**** Text

This thread has been split from Dave's long note.

Pasi, Dave and others continue to push for submitting 
draft-ietf-dkim-rfc4871-errata as "errata", rather than as an RFC with fresh 
IETF 
rough consensus.  Dave asks what I think is a fair question, looking for more 
guidance than "I know it when I see it," with regard to how extensive errata 
changes can get before they're no longer acceptable as errata.

Specifically:
>   The IESG has Errata rules that cover the qualities required or prohibited
> for an Errata entry that applies to a standards track document.  By all
> appearances, those rules are being invoked but not followed.  They say nothing
> about the length of an entry and they say nothing about introduction of
> terminology, yet those are the two factors being cited for not issuing the
> Errata draft.  If the IESG is creating new Errata rules, it needs to document
> them.  What is happening here, however appears to be an ad hoc, undocumented
> modification of the rules.

********

Written problem 1
Extract everything in the DKIM errata message from "This thread has" down to "acceptable as errata.".
Written problem 2
According to the DKIM errata message, what two factors are being cited for not issuing the Errata draft?
Written problem 3
Translate this sentence from the DKIM errata message into Spanish: "If the IESG is creating new Errata rules, it needs to document them."
The data after this point comes from a separate source, unrelated to the DKIM errata message.

**** Data provided

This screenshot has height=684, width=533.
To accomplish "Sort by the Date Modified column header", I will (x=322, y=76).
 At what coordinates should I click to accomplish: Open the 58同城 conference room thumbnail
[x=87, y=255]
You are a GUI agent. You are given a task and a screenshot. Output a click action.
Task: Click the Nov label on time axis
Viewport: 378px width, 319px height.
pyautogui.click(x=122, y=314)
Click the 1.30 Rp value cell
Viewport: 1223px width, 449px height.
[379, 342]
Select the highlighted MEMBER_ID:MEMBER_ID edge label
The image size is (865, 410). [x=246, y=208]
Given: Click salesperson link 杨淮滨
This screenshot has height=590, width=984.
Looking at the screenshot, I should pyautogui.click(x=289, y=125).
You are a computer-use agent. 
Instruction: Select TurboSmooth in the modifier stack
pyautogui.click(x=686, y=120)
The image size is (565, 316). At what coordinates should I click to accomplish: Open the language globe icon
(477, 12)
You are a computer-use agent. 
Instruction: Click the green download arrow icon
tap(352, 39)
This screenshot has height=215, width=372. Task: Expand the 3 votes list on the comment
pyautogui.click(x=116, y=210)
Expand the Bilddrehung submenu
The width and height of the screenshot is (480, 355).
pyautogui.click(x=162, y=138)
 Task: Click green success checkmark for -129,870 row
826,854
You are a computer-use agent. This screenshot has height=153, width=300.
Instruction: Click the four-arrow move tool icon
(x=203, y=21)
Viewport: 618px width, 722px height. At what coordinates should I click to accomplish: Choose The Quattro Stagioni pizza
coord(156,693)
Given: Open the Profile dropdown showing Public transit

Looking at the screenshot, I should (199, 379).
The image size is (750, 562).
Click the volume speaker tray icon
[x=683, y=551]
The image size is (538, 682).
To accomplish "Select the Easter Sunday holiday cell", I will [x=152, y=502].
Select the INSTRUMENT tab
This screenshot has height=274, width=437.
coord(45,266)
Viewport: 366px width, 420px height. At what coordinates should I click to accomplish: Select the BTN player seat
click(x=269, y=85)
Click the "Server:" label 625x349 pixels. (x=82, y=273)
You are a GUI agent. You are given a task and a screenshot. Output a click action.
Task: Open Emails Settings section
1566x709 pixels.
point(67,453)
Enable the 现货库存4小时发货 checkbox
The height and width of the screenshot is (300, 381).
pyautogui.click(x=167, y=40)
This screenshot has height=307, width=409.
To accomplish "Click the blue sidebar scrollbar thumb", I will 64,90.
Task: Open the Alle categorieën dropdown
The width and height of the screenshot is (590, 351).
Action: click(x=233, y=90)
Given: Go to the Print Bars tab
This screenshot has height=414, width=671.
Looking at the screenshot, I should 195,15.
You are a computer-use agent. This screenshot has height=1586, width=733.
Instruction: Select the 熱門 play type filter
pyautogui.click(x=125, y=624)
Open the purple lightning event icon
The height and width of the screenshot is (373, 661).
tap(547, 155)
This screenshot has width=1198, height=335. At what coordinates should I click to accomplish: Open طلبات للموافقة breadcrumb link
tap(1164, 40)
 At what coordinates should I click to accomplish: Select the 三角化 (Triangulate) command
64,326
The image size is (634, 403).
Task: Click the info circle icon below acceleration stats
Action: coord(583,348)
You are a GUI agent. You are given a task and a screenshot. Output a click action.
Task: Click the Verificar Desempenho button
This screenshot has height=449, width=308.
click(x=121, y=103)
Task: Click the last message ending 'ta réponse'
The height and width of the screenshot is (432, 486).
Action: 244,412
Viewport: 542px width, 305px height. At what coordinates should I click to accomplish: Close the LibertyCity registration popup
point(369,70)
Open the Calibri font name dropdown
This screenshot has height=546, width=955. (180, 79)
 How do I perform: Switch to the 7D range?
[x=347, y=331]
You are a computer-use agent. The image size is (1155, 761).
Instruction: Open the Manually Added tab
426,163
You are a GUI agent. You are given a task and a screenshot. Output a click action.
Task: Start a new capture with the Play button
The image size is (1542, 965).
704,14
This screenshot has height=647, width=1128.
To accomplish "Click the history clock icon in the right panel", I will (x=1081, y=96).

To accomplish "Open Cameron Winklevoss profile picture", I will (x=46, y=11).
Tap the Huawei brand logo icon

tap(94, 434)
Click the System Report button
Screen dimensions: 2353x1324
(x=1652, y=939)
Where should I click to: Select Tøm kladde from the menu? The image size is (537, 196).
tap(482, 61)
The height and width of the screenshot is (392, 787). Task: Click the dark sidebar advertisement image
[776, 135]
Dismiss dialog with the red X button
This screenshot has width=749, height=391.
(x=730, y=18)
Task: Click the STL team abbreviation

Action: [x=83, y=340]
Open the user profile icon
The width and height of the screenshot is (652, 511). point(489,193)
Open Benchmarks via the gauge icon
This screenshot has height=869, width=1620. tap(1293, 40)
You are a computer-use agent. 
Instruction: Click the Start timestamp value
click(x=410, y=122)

********

Written solution 1
This thread has been split from Dave's long note.

Pasi, Dave and others continue to push for submitting 
draft-ietf-dkim-rfc4871-errata as "errata", rather than as an RFC with fresh 
IETF 
rough consensus.  Dave asks what I think is a fair question, looking for more 
guidance than "I know it when I see it," with regard to how extensive errata 
changes can get before they're no longer acceptable as errata.

Written solution 2
The length of an entry and the introduction of terminology.

Written solution 3
Si el IESG está creando nuevas reglas de Errata, necesita documentarlas.